YOUR ASSIGNMENT: Repeat the records. Keep every word and mark exactly as it is.

──────── SOURCE DATA ────────

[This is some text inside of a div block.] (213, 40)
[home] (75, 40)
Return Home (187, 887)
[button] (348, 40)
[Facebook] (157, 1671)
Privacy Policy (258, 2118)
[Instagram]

────────

ANSWER:
[This is some text inside of a div block.] (213, 40)
[home] (75, 40)
Return Home (187, 887)
[button] (348, 40)
[Facebook] (157, 1671)
Privacy Policy (258, 2118)
[Instagram]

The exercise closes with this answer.